L’organizzazione –ha detto in una conferenza stampa realizzata nell’Istituto Cubano d’Amicizia con i Popoli, è formata da professionisti del settore sanitario e da altri attivisti amanti della giustizia, che offrono risorse e tempo in maniera volontaria, per rendere visibile la loro posizione contro il criminale blocco  economico, commerciale e finanziario imposto dagli USA da più di sei decenni, blocco che provoca molte sofferenze ai cubani e anche agli statunitensi.
«Con questa iniziativa otteniamo medicinali, strumenti e attrezzature mediche da inviare nell’Isola.
«Nel mese di luglio ho viaggiato con un gruppo di giovani e ognuno ha portato nella sua valigia più di 25 chili di vitamine e supplementi nutritivi da dare alle donne in gravidanza.
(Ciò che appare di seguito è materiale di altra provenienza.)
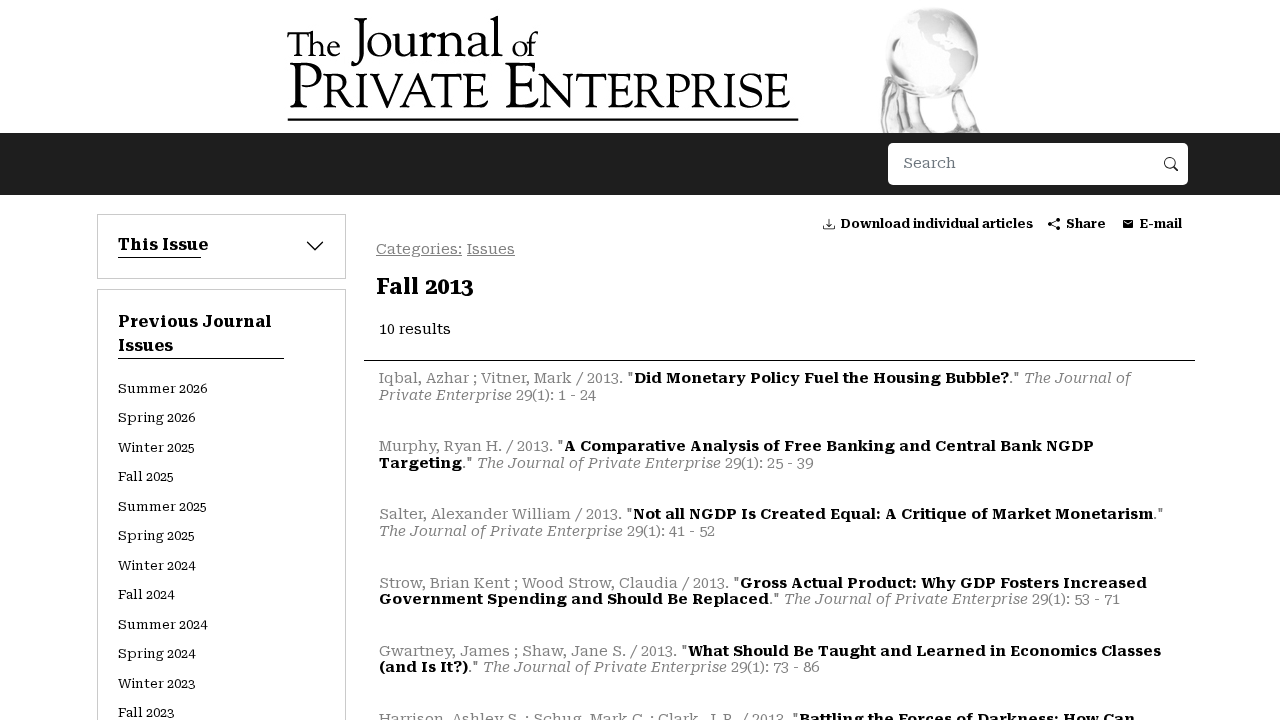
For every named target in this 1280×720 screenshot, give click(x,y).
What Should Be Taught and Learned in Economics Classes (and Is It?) (770, 660)
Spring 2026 (156, 417)
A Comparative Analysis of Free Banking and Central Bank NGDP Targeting (736, 455)
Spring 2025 (156, 535)
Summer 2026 (162, 388)
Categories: (419, 249)
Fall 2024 (146, 594)
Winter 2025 (156, 447)
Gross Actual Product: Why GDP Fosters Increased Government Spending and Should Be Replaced (763, 592)
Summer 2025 (162, 506)
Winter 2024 (156, 565)
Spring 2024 (156, 653)
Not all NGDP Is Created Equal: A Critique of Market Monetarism (893, 514)
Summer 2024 (162, 624)
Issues (491, 249)
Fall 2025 (146, 476)
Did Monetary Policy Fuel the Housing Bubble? (821, 378)
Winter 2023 (156, 683)
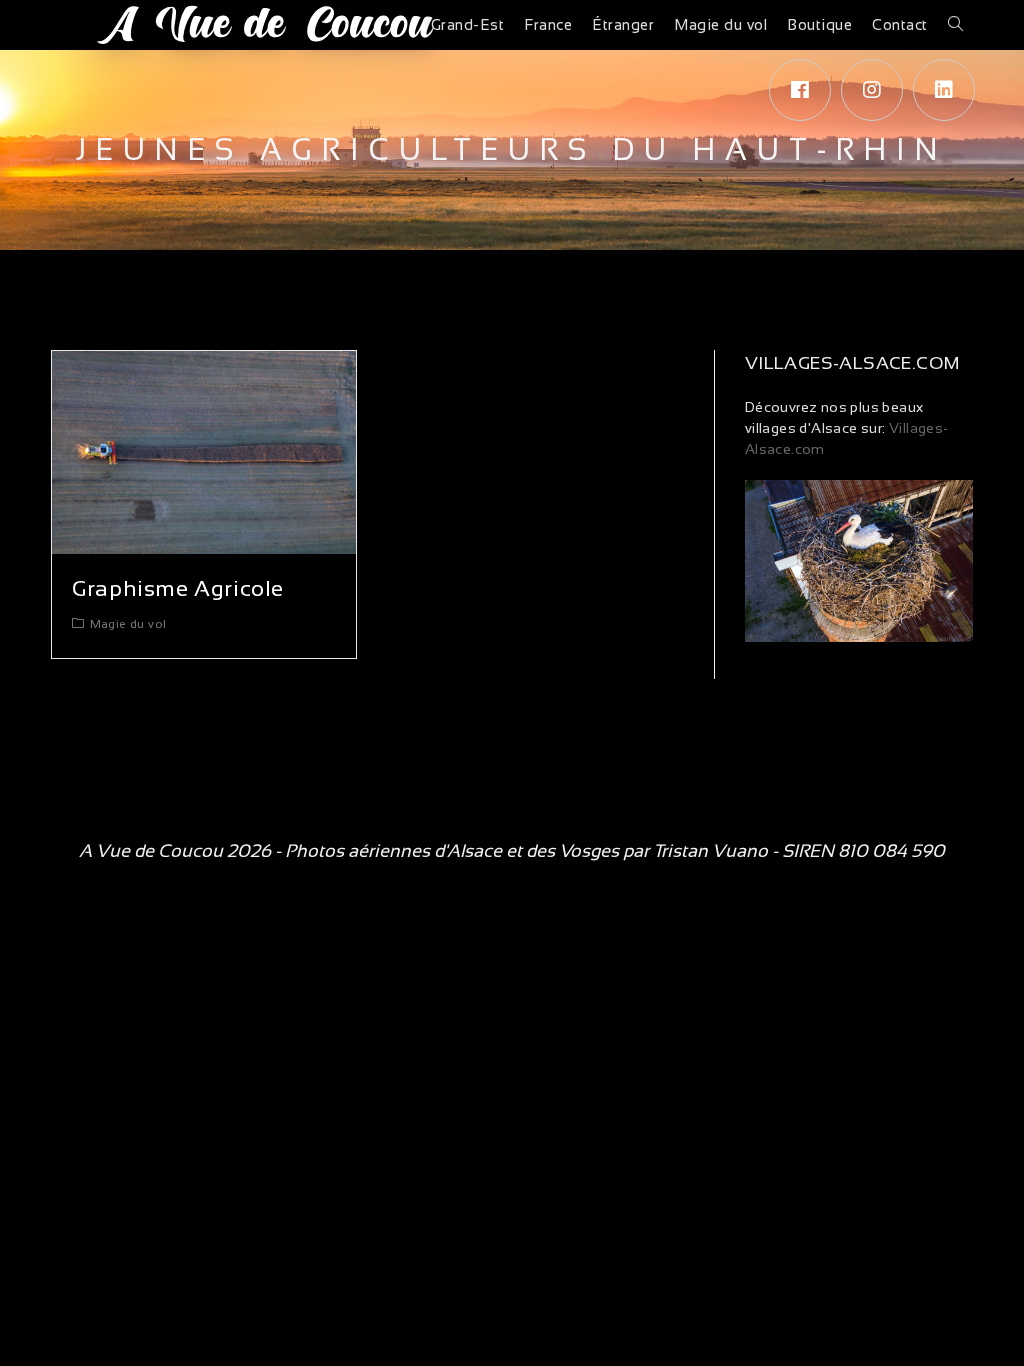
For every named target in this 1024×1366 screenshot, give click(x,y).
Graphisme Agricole (178, 588)
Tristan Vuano (710, 851)
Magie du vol (128, 624)
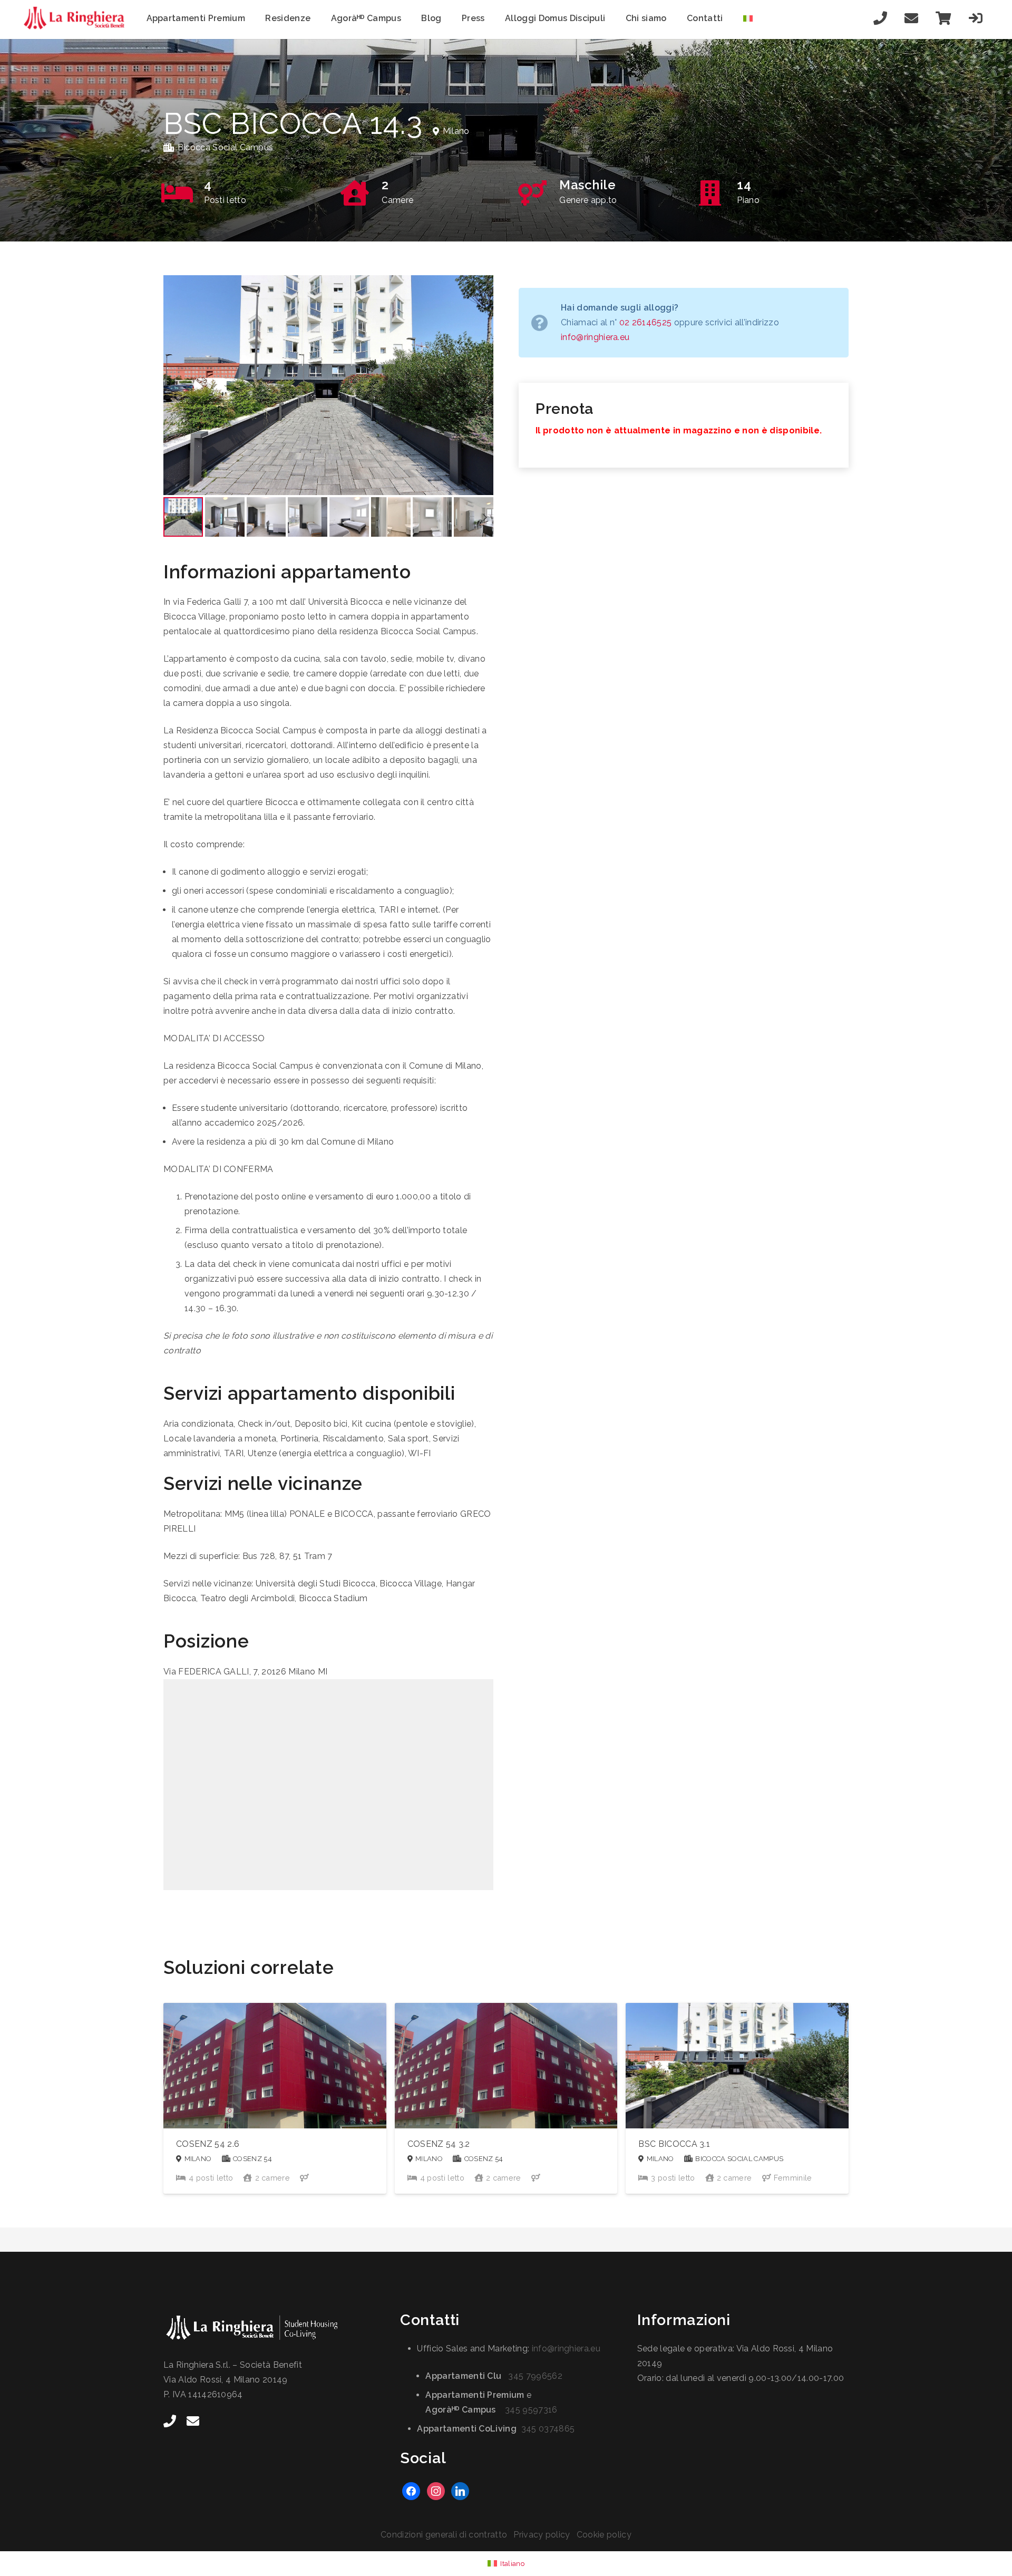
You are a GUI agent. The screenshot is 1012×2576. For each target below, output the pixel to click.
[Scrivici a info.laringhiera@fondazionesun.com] (911, 18)
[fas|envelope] (193, 2421)
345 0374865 (548, 2429)
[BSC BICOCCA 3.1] (737, 2098)
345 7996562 (535, 2376)
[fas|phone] (169, 2421)
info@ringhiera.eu (595, 337)
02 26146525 (645, 322)
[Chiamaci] (880, 18)
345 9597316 (531, 2410)
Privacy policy (541, 2535)
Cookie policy (604, 2535)
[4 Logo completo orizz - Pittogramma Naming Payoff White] (269, 2328)
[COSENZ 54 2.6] (274, 2098)
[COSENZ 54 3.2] (506, 2098)
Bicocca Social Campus (226, 147)
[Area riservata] (975, 18)
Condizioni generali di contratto (444, 2535)
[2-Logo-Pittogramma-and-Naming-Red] (77, 18)
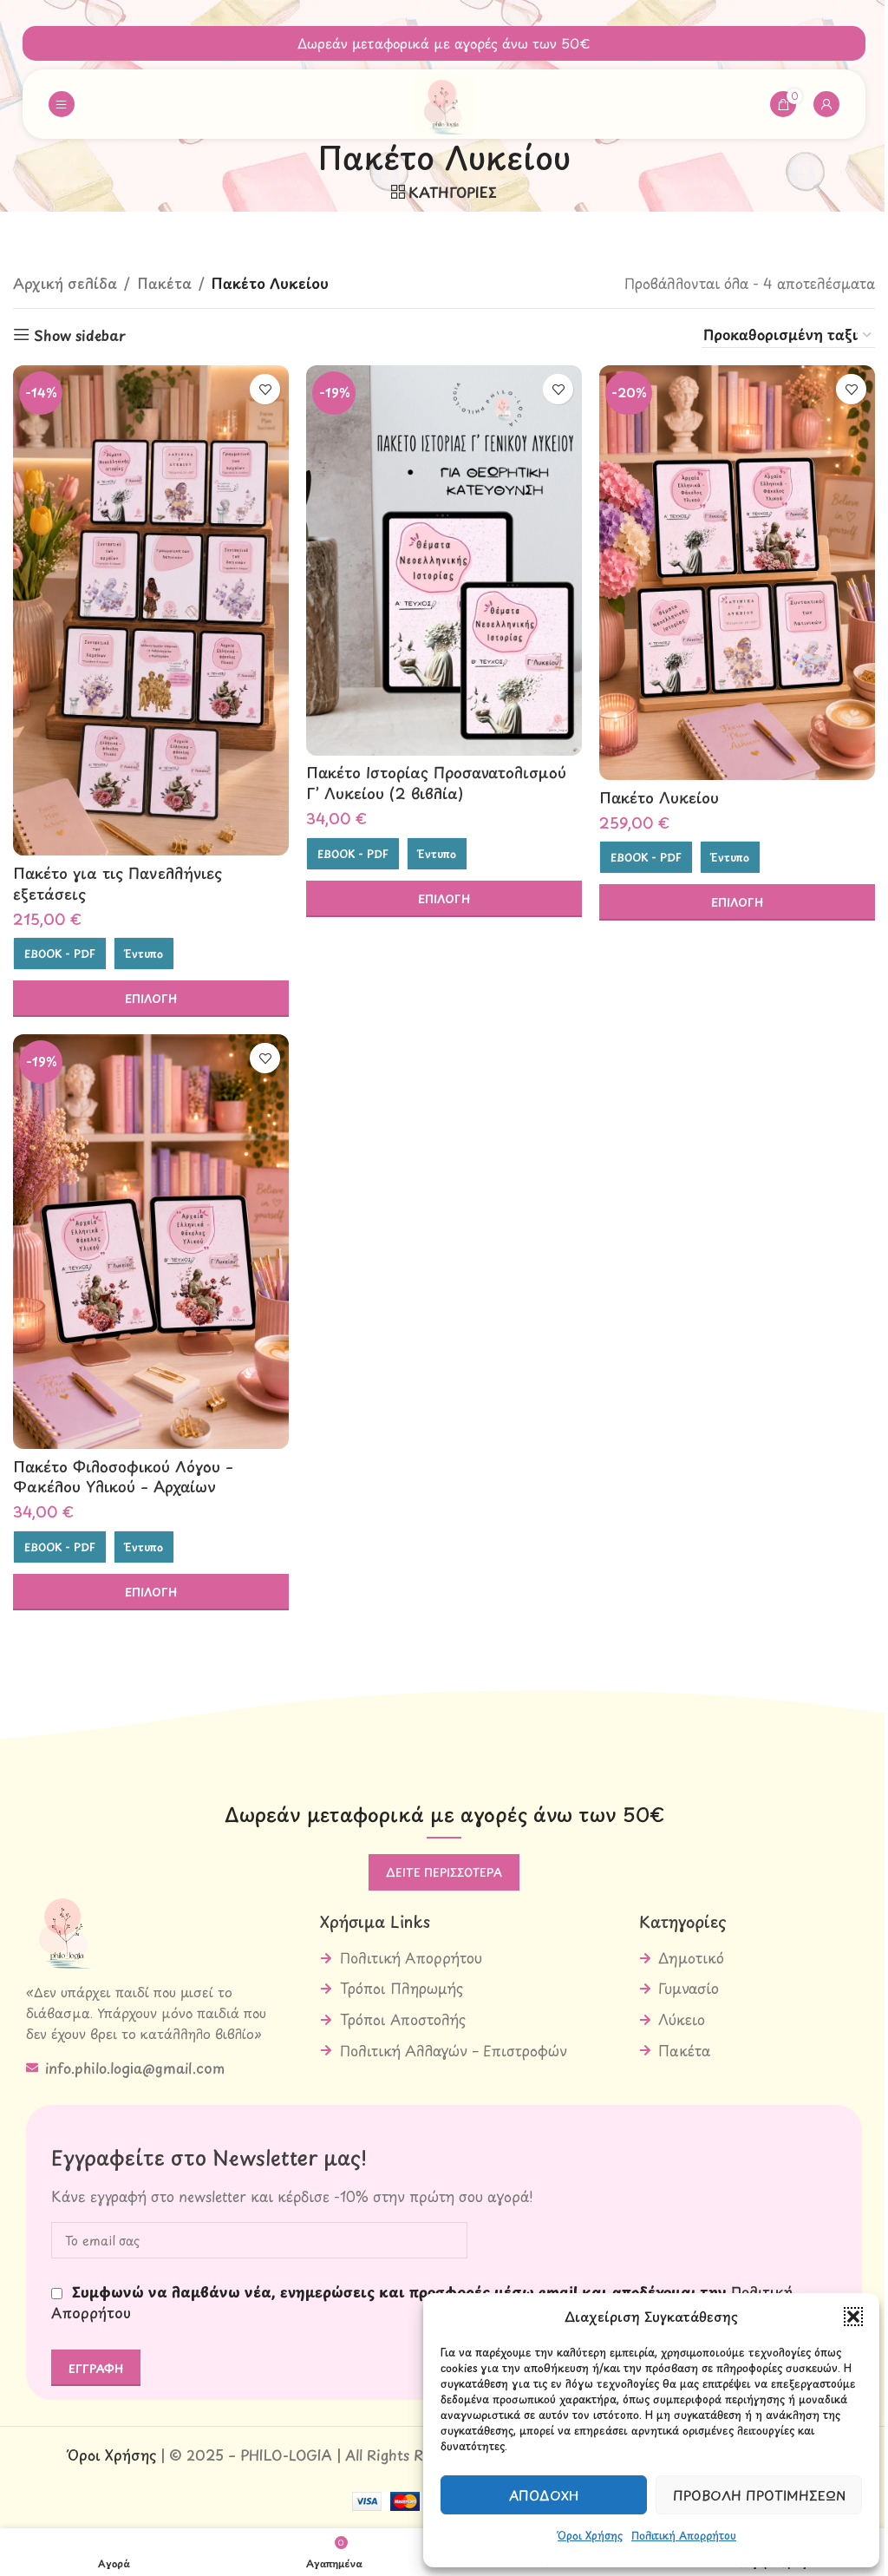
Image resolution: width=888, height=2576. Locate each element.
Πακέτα (164, 282)
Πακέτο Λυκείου (659, 797)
In questa occasione vengo con un carico di medicinali specializzati per la cura di ustioni, con cateteri e accessori endovenosi destinati ai lesionati nell’incidente di Matanzas»,ha commentato l’attivista, che è anche la  coordinatrice della Coalición Answer, organizzazione pacifista.  
Poi Gloria La Riva  ha assicurato che la sua lotta comprende l’eliminazione di tutte le misure addizionali stabilite da Donald Trump, e che Joe Biden mantiene.
Siamo impegnati specialmente per eliminare  Cuba dalla lista dei paesi patrocinatori del terrorismo e perché ci sia una normalità nelle relazioni diplomatiche.
La dottoressa Leni Villagomez Reeves,  ha aggiunto che la battaglia si combatte anche nelle strade delle principali città degli USA con carovane di auto e biciclette, manifestazioni pubbliche e messaggi nelle reti sociali, chiedendo la fine dell’aggressione contro i cubani.
«Stavolta siamo venuti con un aiuto per Matanzas, e portiamo  un gran volume di sieri, tubicini per somministrazioni endovenose, antibiotici e creme  per la pelle», ha spiegato Villagomez, specialista in urgenze mediche  pediatriche.( GM- Granma Int.)